(Reuters) – Tesla Inc (TSLA.O) on Thursday unveiled its first electric pickup truck that looked like a futuristic angular armored vehicle in gunmetal gray, as the California company took aim at the heart of Detroit automakers’ profits.
Tesla Chief Executive Elon Musk stands in front of the company’s first electric pickup truck, the Cybertruck, after it was unveiled in Los Angeles, California, U.S., November 21, 2019, in this frame grab made from the livestream of the unveiling event. Tesla/Handout via REUTERS.
At a launch event in Los Angeles, Tesla Chief Executive Elon Musk said the Cybertruck will have a starting price of $39,900 and production is expected to begin in late 2021.
Other versions will be priced at $49,900 and $69,900 with the most expensive offering a range of more than 500 miles.
“We need sustainable energy now. If we don’t have a pickup truck, we can’t solve it. The top 3 selling vehicles in America are pickup trucks. To solve sustainable energy, we have to have a pickup truck,” he said.
The truck, which Musk claimed “won’t scratch and dent”, was described as having windows made from armored glass. But the glass cracked like a spider web when hit with a metal ball during a demonstration. Musk appeared surprised but noted that the glass had not completely broken.
Reactions on Twitter ranged from love to hate of the sharply angled vehicle. “I just watched tesla release the #cybertruck and honestly? My life feels complete,” wrote @aidan_tenud, while @nateallensnyde wrote “Its nice to see Elon Musk make a cardboard box car he drew in kindergarten,”.
Musk earlier tweeted the design was partly influenced by the Lotus Esprit sportscar that doubled as a submarine in the 1970s 007 film “The Spy Who Loved Me”.
The truck marks the first foray by Tesla, whose Model 3 sedan is the world’s top-selling battery electric car, into pickup trucks, a market dominated by Ford Motor Co’s (F.N) F-150, along with models by General Motors Co (GM.N), and Fiat Chrysler Automobiles NV (FCHA.MI) (FCAU.N).
The pickup shifts Tesla more toward trucks and SUVs. The automaker has so far sold mostly Model S and Model 3 sedans, but also offers the Model X SUV and starting next year the Model Y compact SUV.
A focus on the high-performance end of the market is only natural given the success of Ford’s 450-horsepower F-150 Raptor truck, which launched in 2009 and whose sales have since risen annually, according to Ford spokesman Mike Levine.
While Ford does not disclose Raptor sales, Levine said annual demand is well above 19,000 vehicles and the No. 2 U.S. automaker has never had to offer incentives on the model, which costs in the high $60,000 range. Ford also offers the more expensive F-150 Limited, its most powerful and luxurious pickup.
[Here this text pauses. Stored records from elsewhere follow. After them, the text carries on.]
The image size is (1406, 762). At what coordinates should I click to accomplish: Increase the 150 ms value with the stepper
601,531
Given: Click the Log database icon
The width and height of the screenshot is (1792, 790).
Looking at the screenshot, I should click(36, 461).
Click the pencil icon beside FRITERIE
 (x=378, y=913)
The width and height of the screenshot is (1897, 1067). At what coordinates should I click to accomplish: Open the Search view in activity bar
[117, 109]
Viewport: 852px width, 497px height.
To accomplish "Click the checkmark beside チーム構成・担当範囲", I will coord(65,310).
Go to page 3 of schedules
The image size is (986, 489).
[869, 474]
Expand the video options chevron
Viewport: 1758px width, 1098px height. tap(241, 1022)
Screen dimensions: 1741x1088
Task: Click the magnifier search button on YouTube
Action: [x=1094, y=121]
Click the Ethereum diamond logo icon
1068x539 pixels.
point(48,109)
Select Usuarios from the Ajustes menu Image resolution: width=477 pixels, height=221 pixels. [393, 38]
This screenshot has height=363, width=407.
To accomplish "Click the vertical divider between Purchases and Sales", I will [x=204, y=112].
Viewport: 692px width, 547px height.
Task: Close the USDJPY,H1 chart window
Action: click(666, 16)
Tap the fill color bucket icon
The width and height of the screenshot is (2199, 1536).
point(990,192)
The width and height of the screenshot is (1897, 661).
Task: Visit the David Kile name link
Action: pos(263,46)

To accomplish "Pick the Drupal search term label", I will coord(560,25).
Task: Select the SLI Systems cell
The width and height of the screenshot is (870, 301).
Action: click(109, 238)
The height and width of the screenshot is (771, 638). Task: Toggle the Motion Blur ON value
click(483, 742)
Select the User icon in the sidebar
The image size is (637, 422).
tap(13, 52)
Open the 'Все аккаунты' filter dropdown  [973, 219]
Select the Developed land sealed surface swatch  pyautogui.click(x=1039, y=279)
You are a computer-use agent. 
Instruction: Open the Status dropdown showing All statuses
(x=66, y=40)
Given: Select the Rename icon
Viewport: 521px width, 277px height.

Ford and GM are also gearing up to challenge Tesla more directly with new offerings like the Ford Mustang Mach E electric SUV as well as electric pickups.
Electric pickups and SUVs could help Ford and GM generate the significant EV sales they will need to meet tougher emission standards and EV mandates in California and other states.
The Trump administration is moving to roll back those standards, but electric trucks are a hedge if California prevails.
Demand for full-size electric pickup trucks in the near term may not be huge, however.
Industry tracking firm IHS Markit estimates the electric truck segment – both full- and mid-sized models – will account for about 75,000 sales in 2026, compared with an expected 3 million light trucks overall. The Tesla truck is not part of that estimate.
Ford aims to sell an electric F-series in late 2021, sources familiar with the plans said. It also will offer the Mach E next year as part of its plan to invest $11.5 billion by 2022 to electrify its vehicles.
In April, Ford invested $500 million in startup Rivian, which plans to build its own electric pickup beginning in fall 2020.
GM plans to build a family of premium electric pickup trucks and SUVs, with the first pickup due to go on sale in the fall of 2021. It plans to invest $8 billion by 2023 to develop electric and self-driving vehicles.